Senator Kathleen Vinehout, (D - Alma), who has pushed legislation in the past that would strengthen regulations for the sand mining industry, spoke out against the new bill last week. "Senator Tiffany's bill takes away people's ability to protect against a health threat or an extreme nuisance," she said. "If mining companies can't convince their neighbors that [sand mining] is a good thing, why should Madison politicians get involved?"
Tiffany defended his legislation, saying accusations that it would hinder local control were unfounded. "We're trying to be very precise about this bill and make sure that everybody knows the rules of the game, while still giving local municipalities the ability to zone and to protect their roads," he said. As for environmental controls, "air and water permitting and monitoring is a function of the state, and that's what this bill says. [The Wisconsin Department of Natural Resources] has the resources; they have the people to be able to conduct that in a scientific manner. They have a billion dollar budget; I believe we do not want mini DNRs all over the state of Wisconsin doing environmental regulation, because then you end up with a patchwork of regulations, and people don't know from municipality to municipality what they are."
Some town governments without zoning regulations have turned to police powers as a way to govern sand mines, and opponents to the bill have said lifting their ability to use police power rule making would prove a negative for small communities where mines are located.
"Should [mining companies] be able to tear up the road driving 400 trucks a day past the school?" asked Vinehout in a statement. "Should people have local protection so their wells don't dry up?"
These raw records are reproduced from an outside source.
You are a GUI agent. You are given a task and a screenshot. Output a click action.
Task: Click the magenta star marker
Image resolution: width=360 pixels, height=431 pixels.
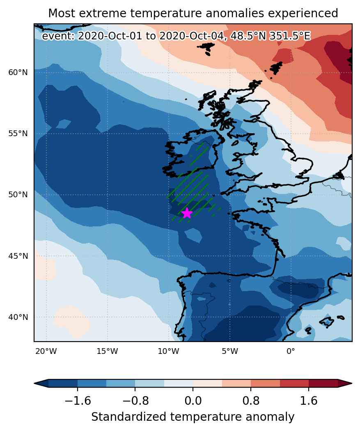click(187, 213)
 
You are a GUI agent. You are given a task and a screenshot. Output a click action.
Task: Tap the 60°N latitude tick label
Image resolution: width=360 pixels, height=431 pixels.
click(18, 73)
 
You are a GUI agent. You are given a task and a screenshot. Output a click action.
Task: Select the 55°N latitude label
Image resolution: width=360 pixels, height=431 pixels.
click(18, 134)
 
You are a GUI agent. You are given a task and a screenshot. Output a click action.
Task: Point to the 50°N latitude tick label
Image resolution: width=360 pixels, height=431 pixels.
click(18, 195)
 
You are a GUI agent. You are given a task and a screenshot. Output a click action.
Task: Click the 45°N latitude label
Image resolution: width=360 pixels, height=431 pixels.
click(18, 256)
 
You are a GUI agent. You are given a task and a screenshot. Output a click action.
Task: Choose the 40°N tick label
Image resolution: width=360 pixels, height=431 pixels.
click(18, 317)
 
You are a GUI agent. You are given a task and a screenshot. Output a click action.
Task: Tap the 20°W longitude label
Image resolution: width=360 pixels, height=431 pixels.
click(46, 351)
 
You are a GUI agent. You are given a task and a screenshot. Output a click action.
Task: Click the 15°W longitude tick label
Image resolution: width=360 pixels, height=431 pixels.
click(107, 351)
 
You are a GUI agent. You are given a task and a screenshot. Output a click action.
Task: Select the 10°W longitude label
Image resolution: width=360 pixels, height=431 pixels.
click(168, 351)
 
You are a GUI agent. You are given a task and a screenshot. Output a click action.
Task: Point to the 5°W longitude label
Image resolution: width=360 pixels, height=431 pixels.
click(230, 351)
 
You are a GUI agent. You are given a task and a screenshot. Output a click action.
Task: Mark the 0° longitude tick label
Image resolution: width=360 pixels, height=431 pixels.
click(291, 351)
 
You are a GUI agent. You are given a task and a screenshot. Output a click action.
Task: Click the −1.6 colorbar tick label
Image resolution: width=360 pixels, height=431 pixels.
click(78, 401)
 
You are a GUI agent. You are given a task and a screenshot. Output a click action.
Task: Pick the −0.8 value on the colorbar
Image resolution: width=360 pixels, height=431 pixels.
click(135, 401)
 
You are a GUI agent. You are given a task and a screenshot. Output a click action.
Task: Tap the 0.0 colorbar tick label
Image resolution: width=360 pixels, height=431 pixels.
click(193, 401)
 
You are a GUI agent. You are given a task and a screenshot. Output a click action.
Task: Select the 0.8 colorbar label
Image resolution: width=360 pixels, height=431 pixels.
click(251, 401)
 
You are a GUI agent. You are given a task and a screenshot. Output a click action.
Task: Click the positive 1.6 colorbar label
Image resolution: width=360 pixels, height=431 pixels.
click(309, 401)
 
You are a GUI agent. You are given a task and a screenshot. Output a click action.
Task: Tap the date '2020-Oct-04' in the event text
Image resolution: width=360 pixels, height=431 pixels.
click(191, 36)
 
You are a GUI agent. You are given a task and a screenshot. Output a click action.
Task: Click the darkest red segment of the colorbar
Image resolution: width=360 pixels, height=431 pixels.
click(323, 383)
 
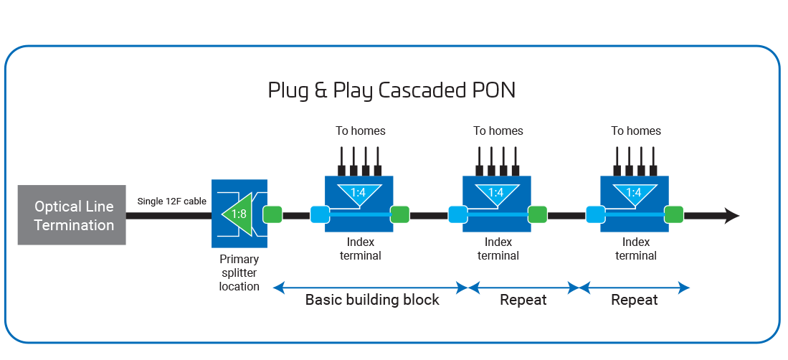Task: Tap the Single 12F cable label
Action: (172, 202)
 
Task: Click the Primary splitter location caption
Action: (239, 273)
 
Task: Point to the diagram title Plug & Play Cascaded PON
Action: (391, 91)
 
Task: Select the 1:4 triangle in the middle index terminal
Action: (496, 193)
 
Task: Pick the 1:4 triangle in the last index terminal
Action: (634, 193)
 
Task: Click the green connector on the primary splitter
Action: (272, 214)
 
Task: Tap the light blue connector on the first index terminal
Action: (320, 214)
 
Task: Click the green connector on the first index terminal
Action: (399, 214)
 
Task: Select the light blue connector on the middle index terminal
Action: (457, 214)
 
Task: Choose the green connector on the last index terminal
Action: (674, 214)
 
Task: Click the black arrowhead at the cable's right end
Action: (731, 215)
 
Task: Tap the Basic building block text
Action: (372, 300)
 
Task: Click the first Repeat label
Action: (523, 300)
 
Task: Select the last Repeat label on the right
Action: (635, 300)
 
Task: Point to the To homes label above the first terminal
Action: (361, 131)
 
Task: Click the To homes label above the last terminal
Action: (636, 131)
Because police powers can be used to change mine rules after an operation has already been permitted, Tiffany explained that the use of such retroactive controls creates uncertainty for mining companies who want to invest in local economies and create jobs. "Some are trying to change the rules of the game for existing operators," he said. The economic effect of strict and varied mine regulations, said Tiffany, can be seen by a look across the Mississippi River into Minnesota, where sand deposits have also brought interested mining companies. "State legislation has certainly been very chilling in terms of allowing the industry to grow in Minnesota. It's the same type of sand, one on the west side of the Mississippi and one on the east side of the Mississippi, and Wisconsin is prospering from it while Minnesota has chosen not to. All you have to do is look at that juxtaposition and see Wisconsin is prospering."
Vinehout criticized the bill as one that would limit the ability of local communities to regulate mines themselves. "Why should politicians in Madison control our communities?" she asked. "They don't live here."
Tiffany said there was nothing in the bill that would hinder a local municipality from prohibiting mining activities altogether, adding that the legislation was an effort to provide consistency to the world of mine regulations. "If you don't want mining, say so [in zoning ordinances]," he said. "Be honest with people."